== What this task involves ==
List every restaurant that the New Harmony travel piece below names as a place to get the region's fried chicken, along with the town it is in.

== Supplied passage ==
Best Driving Vacations: The Road to Utopia
With its unique past and an idealistic spirit, New Harmony is a creative, meditative oasis in southwestern Indiana.
New Harmony, IN | 341 miles away | 5-hour drive
After a difficult, homebound year, the idea of jumping in the car and taking a journey to the unknown, some unexplored destination, is more appealing than ever. And though traveling through the empty, flat wilds of southern Indiana may not sound like much of a getaway, once you pull into the tiny village of New Harmony, you’ll be drawn to the town’s minimalist charms, modest but pretty houses and utopian past.
The road to the far corner of southwest Indiana, near the Illinois border, is long and seemingly uneventful, but it offers off-the-beaten-path curiosities should you know where to look. While New Harmony itself is not known as a foodie destination (unless of course you’d like to try a pig brain sandwich, which is served with a tasty Harmonie Dark Lager at the Yellow Tavern), you should route yourself to one of the many meccas of the state’s culinary secret dish, namely Southeast Indiana’s home-fried chicken. Cooked in a skillet of lard and flavored heavily with black pepper and salt, the region’s fried chicken can be found in several locations, each with its own homespun character and passed-down family recipes. Popular opinion appears to favor St. Leon Tavern in West Harrison, just past Cincinnati, as king of the coop. Also worth your time: a stop in Brookville to visit the Dairy Cottage, or Oldenburg to bear witness to Wagner’s Village Inn, or Enochsburg to try the Fireside Inn.

== Stored data ==
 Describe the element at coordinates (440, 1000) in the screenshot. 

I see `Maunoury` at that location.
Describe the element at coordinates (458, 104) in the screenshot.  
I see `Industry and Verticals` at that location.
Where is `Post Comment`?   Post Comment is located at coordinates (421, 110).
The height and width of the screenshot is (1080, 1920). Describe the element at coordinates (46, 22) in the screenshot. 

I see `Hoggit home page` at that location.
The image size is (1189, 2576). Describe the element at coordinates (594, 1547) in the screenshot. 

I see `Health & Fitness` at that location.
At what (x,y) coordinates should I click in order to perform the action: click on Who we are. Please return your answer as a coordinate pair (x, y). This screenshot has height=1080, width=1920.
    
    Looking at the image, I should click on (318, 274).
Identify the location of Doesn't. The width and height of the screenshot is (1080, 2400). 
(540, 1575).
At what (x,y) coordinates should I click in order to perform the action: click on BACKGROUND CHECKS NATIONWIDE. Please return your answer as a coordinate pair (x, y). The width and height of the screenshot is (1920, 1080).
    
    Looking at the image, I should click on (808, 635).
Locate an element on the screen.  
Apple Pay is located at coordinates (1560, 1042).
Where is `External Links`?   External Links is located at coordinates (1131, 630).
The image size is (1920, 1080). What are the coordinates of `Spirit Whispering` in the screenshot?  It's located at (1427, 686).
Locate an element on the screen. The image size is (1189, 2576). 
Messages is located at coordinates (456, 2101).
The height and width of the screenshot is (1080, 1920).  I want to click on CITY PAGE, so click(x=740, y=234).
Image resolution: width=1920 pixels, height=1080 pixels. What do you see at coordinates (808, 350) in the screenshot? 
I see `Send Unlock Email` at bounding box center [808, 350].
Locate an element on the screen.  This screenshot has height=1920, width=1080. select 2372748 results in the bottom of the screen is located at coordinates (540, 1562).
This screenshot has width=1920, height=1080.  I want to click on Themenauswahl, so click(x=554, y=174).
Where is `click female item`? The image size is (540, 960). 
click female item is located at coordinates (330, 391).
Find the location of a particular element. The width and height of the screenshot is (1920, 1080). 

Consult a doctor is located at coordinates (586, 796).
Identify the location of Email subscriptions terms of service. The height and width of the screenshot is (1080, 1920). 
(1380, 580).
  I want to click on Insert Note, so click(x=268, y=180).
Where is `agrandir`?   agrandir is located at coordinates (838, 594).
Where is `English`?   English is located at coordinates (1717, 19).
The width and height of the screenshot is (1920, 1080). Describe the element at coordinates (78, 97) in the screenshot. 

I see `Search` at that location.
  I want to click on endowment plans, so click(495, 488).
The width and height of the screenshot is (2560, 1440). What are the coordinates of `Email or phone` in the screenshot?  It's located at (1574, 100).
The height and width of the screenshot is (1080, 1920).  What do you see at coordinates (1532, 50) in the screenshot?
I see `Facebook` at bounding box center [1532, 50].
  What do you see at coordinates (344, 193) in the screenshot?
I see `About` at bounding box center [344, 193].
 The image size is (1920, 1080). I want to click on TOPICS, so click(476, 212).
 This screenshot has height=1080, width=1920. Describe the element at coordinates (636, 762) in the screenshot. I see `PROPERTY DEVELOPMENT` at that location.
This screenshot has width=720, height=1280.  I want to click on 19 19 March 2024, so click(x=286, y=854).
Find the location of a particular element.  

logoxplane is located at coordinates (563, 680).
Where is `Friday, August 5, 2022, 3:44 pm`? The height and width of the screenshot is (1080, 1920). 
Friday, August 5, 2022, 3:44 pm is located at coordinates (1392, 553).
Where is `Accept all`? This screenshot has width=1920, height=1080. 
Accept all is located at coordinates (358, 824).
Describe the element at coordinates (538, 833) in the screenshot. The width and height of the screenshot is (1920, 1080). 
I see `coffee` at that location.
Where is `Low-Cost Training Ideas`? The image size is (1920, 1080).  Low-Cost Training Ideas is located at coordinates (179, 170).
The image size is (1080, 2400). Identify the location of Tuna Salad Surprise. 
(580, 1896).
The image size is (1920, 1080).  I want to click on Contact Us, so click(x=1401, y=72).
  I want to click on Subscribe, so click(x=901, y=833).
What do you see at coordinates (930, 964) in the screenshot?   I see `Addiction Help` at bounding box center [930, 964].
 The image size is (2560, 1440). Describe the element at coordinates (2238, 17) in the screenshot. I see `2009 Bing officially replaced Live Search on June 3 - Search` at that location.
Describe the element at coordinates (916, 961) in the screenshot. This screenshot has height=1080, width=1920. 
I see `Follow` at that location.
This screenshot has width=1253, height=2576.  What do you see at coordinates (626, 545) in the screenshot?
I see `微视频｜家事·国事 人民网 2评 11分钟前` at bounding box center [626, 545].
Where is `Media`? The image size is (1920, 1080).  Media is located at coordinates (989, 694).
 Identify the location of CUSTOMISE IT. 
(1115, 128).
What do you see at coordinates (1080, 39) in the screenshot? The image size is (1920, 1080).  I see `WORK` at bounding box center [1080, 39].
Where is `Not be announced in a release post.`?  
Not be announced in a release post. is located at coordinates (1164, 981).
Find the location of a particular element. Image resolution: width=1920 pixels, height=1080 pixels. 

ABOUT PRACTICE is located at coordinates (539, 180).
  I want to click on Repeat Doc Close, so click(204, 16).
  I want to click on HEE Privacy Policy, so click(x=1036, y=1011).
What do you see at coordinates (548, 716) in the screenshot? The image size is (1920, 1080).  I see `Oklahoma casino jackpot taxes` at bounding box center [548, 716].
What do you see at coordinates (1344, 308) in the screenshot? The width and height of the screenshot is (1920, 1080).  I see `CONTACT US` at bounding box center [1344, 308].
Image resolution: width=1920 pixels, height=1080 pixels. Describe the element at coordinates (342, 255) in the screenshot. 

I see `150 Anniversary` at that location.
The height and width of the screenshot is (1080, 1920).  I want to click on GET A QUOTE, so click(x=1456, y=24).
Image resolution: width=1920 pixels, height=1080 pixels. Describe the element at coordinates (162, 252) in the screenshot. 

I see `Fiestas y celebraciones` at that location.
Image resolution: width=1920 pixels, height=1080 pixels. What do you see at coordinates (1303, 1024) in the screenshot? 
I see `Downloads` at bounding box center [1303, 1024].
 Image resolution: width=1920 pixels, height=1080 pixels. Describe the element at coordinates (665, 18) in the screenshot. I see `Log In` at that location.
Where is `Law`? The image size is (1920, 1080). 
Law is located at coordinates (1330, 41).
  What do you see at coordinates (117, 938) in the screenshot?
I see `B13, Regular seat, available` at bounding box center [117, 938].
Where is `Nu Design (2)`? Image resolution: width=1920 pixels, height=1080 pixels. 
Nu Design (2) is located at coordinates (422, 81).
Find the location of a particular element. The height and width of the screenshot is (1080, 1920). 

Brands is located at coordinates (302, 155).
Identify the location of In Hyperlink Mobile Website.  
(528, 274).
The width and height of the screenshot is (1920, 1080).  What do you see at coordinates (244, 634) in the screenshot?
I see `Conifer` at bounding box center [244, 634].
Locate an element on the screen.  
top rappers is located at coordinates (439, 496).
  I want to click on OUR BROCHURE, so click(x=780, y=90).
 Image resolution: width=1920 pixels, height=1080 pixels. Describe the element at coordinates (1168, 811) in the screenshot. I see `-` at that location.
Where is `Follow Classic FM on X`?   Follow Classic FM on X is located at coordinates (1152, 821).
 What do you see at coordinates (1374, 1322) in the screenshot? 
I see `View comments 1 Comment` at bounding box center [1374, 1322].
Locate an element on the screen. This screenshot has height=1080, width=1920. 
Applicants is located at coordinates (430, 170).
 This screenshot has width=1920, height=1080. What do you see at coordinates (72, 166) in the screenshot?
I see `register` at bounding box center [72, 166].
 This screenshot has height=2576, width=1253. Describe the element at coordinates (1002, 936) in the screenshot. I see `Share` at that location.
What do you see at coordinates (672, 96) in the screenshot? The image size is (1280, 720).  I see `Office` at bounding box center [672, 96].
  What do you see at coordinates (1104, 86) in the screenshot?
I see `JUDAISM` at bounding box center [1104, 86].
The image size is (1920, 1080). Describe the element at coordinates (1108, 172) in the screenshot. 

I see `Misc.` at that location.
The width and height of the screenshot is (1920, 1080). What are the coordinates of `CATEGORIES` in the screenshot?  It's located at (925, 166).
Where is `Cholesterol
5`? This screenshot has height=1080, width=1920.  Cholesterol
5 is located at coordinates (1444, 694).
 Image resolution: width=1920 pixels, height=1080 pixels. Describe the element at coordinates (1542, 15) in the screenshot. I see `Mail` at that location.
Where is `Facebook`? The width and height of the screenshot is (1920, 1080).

== Written response ==
- St. Leon Tavern, West Harrison
- Dairy Cottage, Brookville
- Wagner's Village Inn, Oldenburg
- Fireside Inn, Enochsburg